-- BEGIN RECORDS SUPPLIED --

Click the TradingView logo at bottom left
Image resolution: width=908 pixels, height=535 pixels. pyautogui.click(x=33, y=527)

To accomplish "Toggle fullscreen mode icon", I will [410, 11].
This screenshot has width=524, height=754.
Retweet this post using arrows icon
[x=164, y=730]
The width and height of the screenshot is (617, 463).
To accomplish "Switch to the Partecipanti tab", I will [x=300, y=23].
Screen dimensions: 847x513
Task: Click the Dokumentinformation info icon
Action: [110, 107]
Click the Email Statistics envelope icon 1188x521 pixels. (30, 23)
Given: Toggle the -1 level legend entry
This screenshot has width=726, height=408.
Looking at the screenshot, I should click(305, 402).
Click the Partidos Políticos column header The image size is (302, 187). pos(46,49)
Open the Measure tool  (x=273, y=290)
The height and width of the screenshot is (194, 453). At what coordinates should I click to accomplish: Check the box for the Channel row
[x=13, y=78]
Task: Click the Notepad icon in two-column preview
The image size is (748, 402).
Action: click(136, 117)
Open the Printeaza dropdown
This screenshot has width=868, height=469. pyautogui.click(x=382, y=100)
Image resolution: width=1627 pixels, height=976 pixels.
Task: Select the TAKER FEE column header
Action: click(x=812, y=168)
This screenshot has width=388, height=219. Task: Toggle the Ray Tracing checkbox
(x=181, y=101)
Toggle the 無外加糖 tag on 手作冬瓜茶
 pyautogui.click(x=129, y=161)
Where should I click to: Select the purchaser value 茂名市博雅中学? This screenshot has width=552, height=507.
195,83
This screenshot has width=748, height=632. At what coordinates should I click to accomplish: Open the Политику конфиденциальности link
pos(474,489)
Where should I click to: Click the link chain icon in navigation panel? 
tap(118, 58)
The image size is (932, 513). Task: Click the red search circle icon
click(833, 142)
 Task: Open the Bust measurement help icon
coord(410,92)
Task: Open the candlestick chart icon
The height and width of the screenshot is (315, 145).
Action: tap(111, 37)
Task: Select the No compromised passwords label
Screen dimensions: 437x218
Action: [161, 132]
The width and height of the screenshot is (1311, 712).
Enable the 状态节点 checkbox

-- END RECORDS SUPPLIED --

**STATED GOAL:**
Reproduce verbatim the lines of the records that begin at the line containing "Open the Printeaza dropdown" and end after the line containing "(x=181, y=101)".

**FINISHED TASK:**
Open the Printeaza dropdown
This screenshot has width=868, height=469. pyautogui.click(x=382, y=100)
Image resolution: width=1627 pixels, height=976 pixels.
Task: Select the TAKER FEE column header
Action: click(x=812, y=168)
This screenshot has width=388, height=219. Task: Toggle the Ray Tracing checkbox
(x=181, y=101)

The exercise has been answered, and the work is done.